At first I was a little bummed, I wanted to keep the vibe going, but there was no worry because they grabbed it back immediately, deafening cheers as soon as the first notes of “Shakin’ Street” started, Michael Davis on vox. Gilby Clarke (oh, yeah, he was there too) acquitted himself admirably on “Tonight”. The inimitable Handsome Dick bounded on for “Call Me Animal,” “High School” and “American Ruse.” I like HDM — okay, I like him in character and in context and I also like his bar. But no matter what you think of him, there is no doubt thathe was absolutely the right choice for those three songs, no question whatsoever, jumping up and down and staring intently at WK during every guitar solo, havin’ a party during the first two numbers. Mark Arm came back for a fun, rollicking “Sister Anne” and then, and then… a little political address from Mr. Kramer, about how when they recorded the album, we were involved in a war far away and we didn’t like it — and how, isn’t it odd, over 30 years later, we’re in exactly the same situation, this ushers in Fred “Sonic” Smith’s anti-Vietnam ode, “Over and Over,” and Mark imbues it with a fury that isn’t out of place now and wouldn’t have been out of place back then either. It was fierce and majestic and no matter how many times I have heard this song before, it was suddenly like I understood it for the first time, I felt it for the first time.

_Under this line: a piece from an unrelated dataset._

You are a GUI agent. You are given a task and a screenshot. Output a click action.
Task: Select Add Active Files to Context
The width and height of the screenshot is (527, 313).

Lisa Kekaula is back for two more, “Human Being Lawnmower” which was fine and all, just fine, and I’m a little tired by now and hungry and it’s been a long, long night, very emotional, all of that. But then Michael Davis hits the opening notes to “Looking At You” and Lisa has the maracas and she’s shakin’ it up there, dancing around, rocking it out, voice soaring, it’s low and soulful and loud and proud all at the same time, and she’s shimmying around the stage, and it was then I felt it again, that moment of otherworldliness, that magic touch, the irrational feeling that while I never was at the Grande Ballroom and I will never, ever know what it was truly like, at that second there was this glimmer that made me believe that this moment might actually have been close to what it was like. And I well know — and Wayne asked for a moment of silence for them — that 2/5 of the magic wasn’t on that stage (and I cannot even conceive of what it would have been like with Sonic Smith and Rob Tyner too).

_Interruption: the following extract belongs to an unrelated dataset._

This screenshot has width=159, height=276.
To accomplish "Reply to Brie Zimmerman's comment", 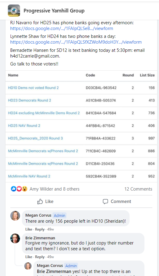I will tap(40, 257).
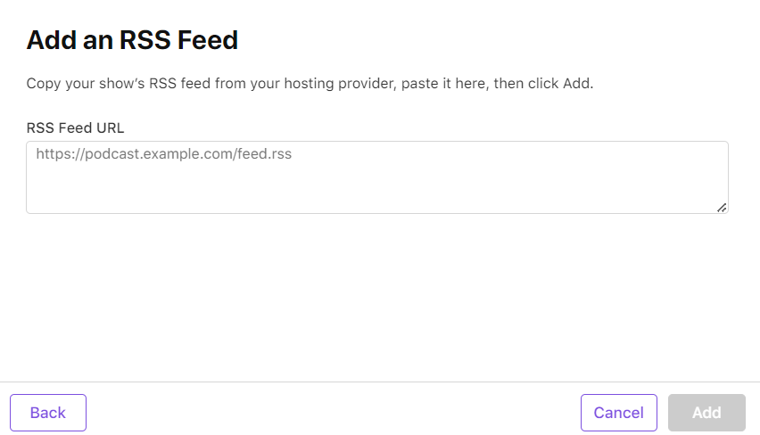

Everything that happened after that didn’t matter much, at least to me.
After the show, we walked down the street to get some food. As a couple were seated next to us, the woman noticed my “Got Motown?” shirt and asked if I was from Detroit.
No, I answered, I just saw the MC5, that’s why I was wearing the shirt.
“You know, I grew up down the street from where they used to play,” she said. “I never saw them, I was too young. But I grew up always hearing stories about them.”
“Well, I can tell you that they were all true,” I assured her, with more than a little bit of conviction, and a whole lot of emotion.